Une société vivante et libre se caractérise par un certain nombre d’intérêts et de valeurs collectifs et divergents. À moins de faire éclater cette société en autant de groupes que de valeurs et d’intérêts, comment gérer la diversité, comment continuer à rester en société ?

Cette lame de fond venue des États-Unis qui s’est répandue sur l’Europe et a atteint Israël ne viserait-elle pas en fait à pulvériser les sociétés ainsi réduites à une somme d’individus n’ayant plus rien en commun ? Ce qui soudait les sociétés, leurs histoires, cultures, mythes fondateurs, religions (religare en latin, relier) tout « ce fatras d’archaïsmes » faudrait-il désormais s’en débarrasser ?

La « cancel culture » (c’est-à-dire l’effacement des traces de ce qui a donné naissance à des peuples divers, puis a renforcé leur cohésion et les a empêchés de disparaître) n’aurait-elle pas pour fonction de s’en prendre à ce qui faisait le ciment des sociétés afin de les atomiser et de les réduire à des agglomérats d’individus, lesquels devenus impuissants à résister n’auraient plus qu’à devenir les pions de ceux qui ont le savoir et l’argent ?

Au nom de la soi-disant protection des minorités, le nouveau rôle des Juges du monde « démocratique » ne viserait-il pas à désarmer les peuples par l’abolition de toutes les frontières, physiques, historiques, culturelles, sexuelles, de genre, afin d’être le facilitateur de la domination universelle et incontrôlée de la finance qui chaque année va plastronner à Davos sous la houlette de son créateur Klaus Schwab, auteur du livre « The Great Reset » (La grande réinitialisation) (le Courrier des Stratèges) et de ses autres acolytes, genre Soros ?
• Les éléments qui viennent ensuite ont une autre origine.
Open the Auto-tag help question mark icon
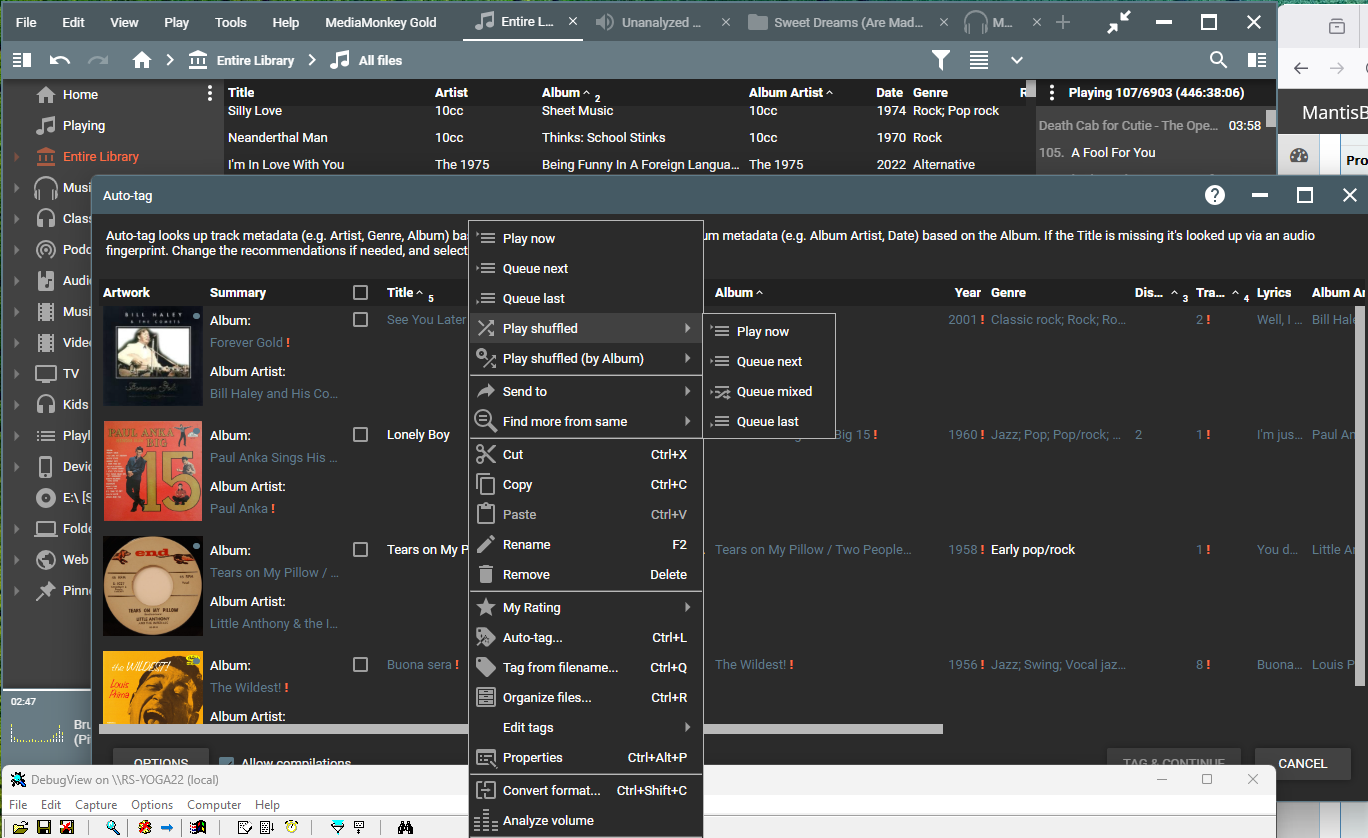This screenshot has height=838, width=1368. click(x=1215, y=196)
En tous cas, Israël en bon élève appliqué, a, depuis des décennies, banni de l’enseignement la plus grande partie de l’histoire juive et pareillement ses textes fondateurs que sont le Tanakh et la Kabbale, dont pourtant procèdent non seulement Israël mais aussi une bonne partie de l’humanité… !
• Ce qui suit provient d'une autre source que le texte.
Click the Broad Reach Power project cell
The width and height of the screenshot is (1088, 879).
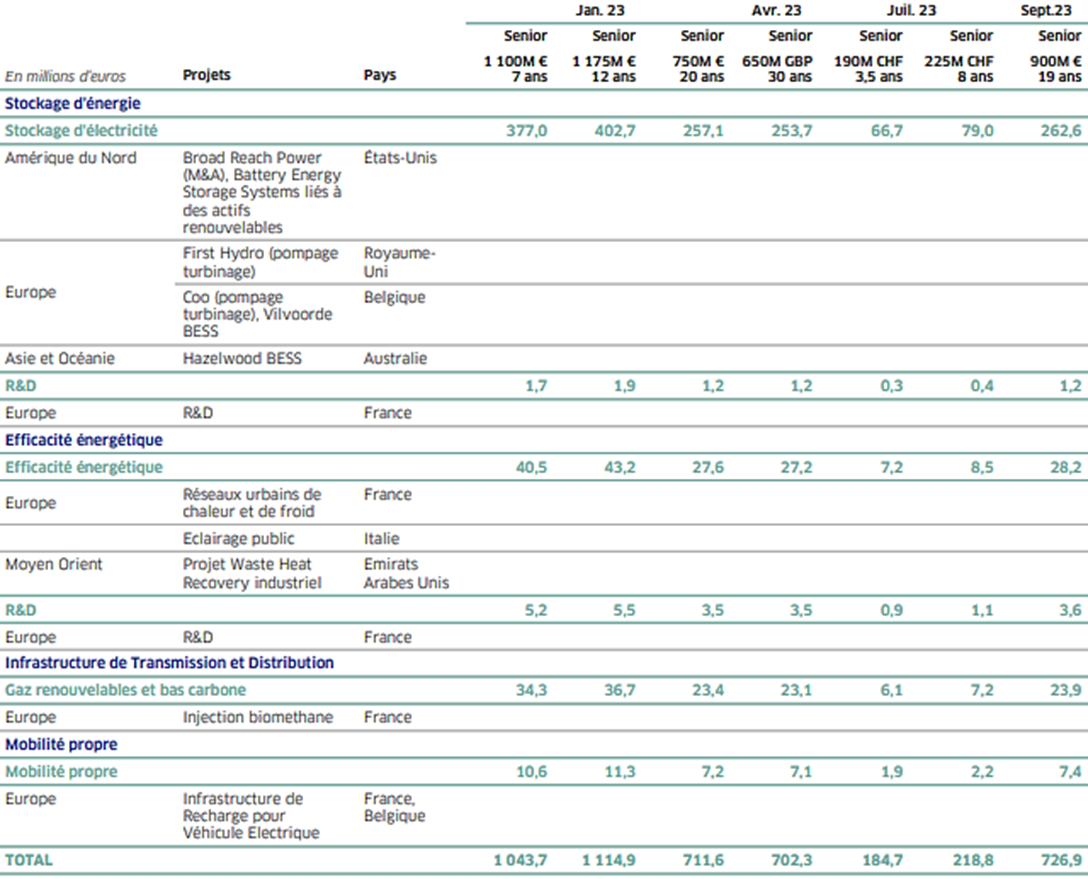click(262, 192)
La victoire aux dernières élections des partis qui tiennent à conserver les valeurs juives montre en tous cas que malgré le forcing de ses « élites », ÇA RÉSISTE. Et faute d’être en mesure de changer le peuple, nous assistons à une tentative de l’émasculer.
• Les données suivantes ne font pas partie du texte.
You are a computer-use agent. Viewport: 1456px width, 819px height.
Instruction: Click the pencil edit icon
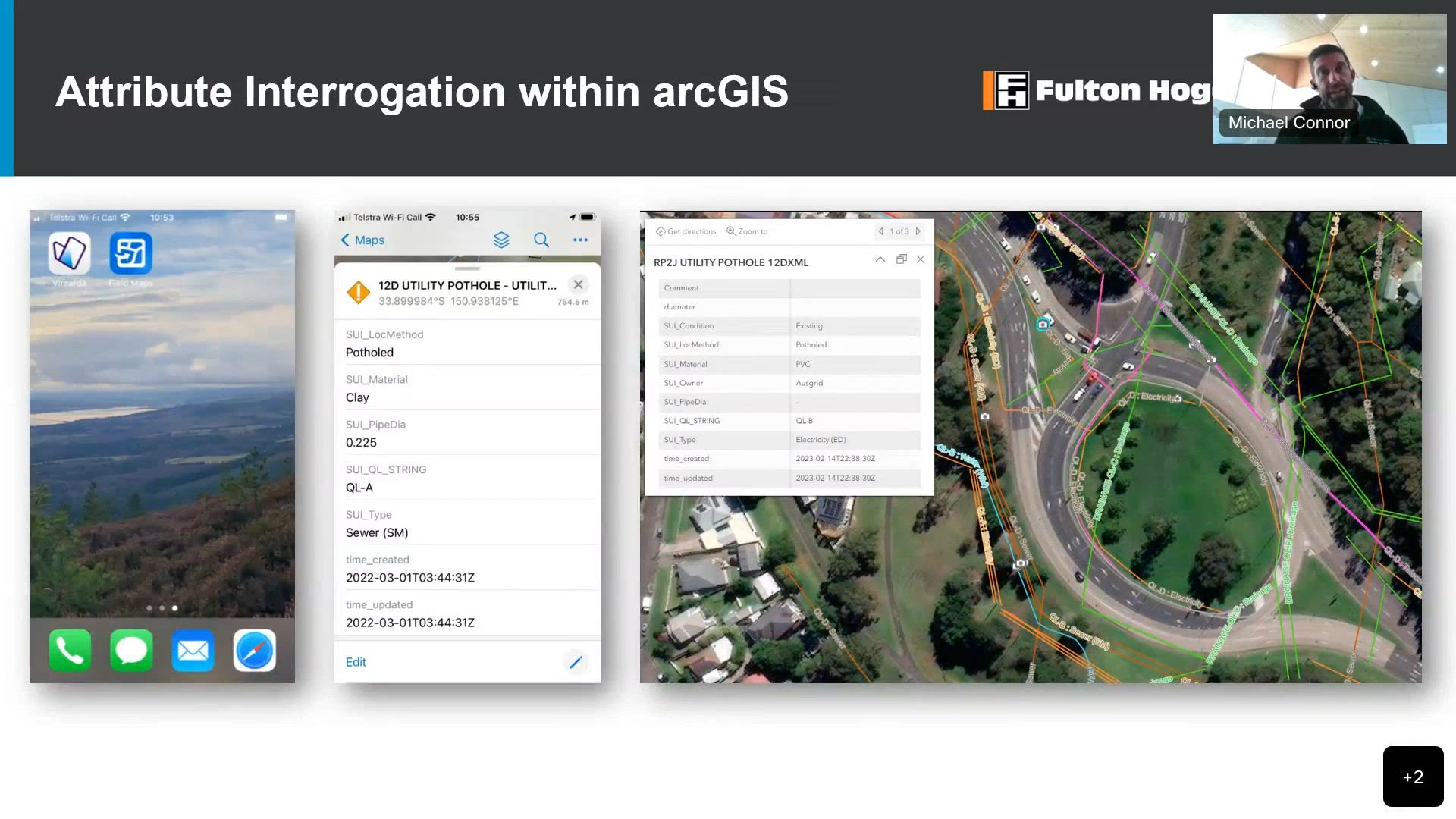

Tentative qui est largement épaulée par ce beau monde « démocratique » qui hypocritement se déclare « inquiet » (voir la PÉTITION À SIGNER), mais qui en sous-main fournit un soutien discret mais conséquent en finances (Israel247.org) et surtout en méthodes de déstabilisation. Un know-how (savoir-faire) venu des États-Unis depuis la fin du siècle dernier et qui a largement pu être expérimenté durant les dites « Révolutions de couleur » en Europe de l’Est et en Asie centrale.

Regardez ce film « Les États-Unis à la conquête de l’Est » (Film de Manon Loizeau : YouTube) qui ne manquera pas au moins de vous troubler en raison de quelques… similitudes, à commencer par ce fameux slogan de « Démocratie » et du symbole du poing levé de couleur noire, les méthodes de communication, la montée en puissance du mouvement de révolte, etc. Vous y verrez des agents américains qui opérèrent en Europe de l’Est et en Asie centrale durant les dites « révolutions de couleurs » au début des années 2000 (Institut Frantz Fanon), vous expliquer tranquillement que désormais la CIA n’agit plus directement mais par l’intermédiaire « d’ONG » telles Freedom House, National Endowment for Democracy, et bien d’autres, notamment Soros avec son « Open Society »…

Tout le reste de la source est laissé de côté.